Pixel coordinate grounding data:
_____

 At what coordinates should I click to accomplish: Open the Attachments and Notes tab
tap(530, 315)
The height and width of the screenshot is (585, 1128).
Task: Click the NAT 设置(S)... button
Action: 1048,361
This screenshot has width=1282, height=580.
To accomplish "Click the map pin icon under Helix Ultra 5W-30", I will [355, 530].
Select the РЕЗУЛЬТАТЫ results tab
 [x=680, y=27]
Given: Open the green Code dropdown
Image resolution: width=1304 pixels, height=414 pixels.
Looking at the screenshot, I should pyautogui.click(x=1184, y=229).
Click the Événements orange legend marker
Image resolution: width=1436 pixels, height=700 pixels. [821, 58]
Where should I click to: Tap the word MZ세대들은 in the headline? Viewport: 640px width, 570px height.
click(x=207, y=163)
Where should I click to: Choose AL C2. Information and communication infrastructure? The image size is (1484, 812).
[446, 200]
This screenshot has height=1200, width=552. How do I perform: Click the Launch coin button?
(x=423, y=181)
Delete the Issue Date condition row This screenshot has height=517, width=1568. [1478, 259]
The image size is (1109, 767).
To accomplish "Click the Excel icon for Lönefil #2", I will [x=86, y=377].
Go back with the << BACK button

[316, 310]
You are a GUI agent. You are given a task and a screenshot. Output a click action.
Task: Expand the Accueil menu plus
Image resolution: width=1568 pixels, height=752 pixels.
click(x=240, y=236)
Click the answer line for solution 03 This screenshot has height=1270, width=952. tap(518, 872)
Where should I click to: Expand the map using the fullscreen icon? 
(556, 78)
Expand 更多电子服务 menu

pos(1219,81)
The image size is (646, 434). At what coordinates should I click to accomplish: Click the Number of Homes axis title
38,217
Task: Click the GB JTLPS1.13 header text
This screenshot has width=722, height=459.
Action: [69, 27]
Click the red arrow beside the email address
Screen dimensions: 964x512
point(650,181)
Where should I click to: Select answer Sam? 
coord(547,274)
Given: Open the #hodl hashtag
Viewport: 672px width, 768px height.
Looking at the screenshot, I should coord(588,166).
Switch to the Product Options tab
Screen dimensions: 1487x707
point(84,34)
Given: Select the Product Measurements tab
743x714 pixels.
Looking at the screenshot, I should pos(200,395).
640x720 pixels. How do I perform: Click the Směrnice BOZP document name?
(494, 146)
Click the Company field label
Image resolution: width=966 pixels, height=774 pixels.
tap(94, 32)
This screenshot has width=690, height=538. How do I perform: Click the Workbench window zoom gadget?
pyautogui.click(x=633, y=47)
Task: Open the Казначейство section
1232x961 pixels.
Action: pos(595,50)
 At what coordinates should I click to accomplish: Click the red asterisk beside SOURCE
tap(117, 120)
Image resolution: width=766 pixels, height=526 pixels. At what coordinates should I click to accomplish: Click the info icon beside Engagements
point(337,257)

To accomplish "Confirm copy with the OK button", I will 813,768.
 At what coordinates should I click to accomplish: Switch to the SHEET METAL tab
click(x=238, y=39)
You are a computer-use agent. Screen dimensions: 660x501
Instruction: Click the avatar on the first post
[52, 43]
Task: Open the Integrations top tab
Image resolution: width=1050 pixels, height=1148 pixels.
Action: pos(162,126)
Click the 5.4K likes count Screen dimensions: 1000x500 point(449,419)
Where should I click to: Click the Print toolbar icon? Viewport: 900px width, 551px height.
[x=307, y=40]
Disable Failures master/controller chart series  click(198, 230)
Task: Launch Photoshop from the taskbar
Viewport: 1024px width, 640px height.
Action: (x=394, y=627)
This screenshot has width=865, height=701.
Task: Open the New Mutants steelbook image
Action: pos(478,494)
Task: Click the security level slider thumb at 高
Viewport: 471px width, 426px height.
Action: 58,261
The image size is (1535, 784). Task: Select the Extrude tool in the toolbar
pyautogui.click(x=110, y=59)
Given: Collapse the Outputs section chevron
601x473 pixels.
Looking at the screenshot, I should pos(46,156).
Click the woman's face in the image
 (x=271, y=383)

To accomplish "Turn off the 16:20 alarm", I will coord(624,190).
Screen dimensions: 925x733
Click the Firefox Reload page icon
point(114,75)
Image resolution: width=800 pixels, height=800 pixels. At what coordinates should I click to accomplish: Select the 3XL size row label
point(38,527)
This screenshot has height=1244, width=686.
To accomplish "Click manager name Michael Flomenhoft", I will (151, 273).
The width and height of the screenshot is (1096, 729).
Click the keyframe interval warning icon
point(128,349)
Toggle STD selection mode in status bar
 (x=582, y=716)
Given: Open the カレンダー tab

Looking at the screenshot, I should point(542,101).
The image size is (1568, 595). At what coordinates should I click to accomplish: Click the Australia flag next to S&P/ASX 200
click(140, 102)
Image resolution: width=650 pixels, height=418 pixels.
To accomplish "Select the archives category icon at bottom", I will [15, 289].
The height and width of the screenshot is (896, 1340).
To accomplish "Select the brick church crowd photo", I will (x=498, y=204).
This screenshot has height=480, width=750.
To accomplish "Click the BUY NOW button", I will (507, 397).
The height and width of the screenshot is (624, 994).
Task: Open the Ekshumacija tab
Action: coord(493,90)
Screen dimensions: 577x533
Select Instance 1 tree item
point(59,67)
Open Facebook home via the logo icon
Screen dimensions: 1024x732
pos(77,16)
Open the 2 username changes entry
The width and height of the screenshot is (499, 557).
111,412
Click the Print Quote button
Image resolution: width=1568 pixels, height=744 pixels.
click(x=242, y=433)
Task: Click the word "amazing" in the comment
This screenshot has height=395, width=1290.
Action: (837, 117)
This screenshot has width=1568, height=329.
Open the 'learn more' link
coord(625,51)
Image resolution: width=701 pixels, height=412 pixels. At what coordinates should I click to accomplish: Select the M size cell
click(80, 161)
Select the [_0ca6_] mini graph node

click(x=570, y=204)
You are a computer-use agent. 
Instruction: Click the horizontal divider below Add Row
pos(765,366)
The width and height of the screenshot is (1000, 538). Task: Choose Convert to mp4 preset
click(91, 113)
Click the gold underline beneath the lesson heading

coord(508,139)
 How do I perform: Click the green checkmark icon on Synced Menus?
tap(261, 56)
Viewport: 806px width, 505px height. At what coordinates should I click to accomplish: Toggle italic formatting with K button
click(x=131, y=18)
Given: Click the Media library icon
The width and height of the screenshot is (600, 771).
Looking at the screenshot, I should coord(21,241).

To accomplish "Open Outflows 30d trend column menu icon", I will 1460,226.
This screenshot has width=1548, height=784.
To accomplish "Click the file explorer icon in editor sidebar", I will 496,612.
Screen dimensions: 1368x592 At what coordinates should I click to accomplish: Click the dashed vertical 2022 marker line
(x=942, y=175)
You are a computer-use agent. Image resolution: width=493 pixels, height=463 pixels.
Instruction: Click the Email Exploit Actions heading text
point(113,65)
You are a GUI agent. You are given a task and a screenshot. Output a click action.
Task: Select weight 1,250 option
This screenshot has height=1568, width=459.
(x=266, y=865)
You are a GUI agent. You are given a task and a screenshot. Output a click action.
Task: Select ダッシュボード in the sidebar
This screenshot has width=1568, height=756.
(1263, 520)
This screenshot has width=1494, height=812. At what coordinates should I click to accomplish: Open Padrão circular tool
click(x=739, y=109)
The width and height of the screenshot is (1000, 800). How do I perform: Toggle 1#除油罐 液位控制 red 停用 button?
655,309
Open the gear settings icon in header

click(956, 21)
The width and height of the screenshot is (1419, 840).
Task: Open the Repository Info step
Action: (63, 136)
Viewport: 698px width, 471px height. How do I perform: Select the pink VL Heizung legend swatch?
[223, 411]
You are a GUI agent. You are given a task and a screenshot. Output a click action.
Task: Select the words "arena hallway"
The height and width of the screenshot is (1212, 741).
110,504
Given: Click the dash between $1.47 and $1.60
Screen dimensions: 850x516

_____

Copy out all lines above that include the string "Product".

**Answer to this problem**
Switch to the Product Options tab
Given: Select the Product Measurements tab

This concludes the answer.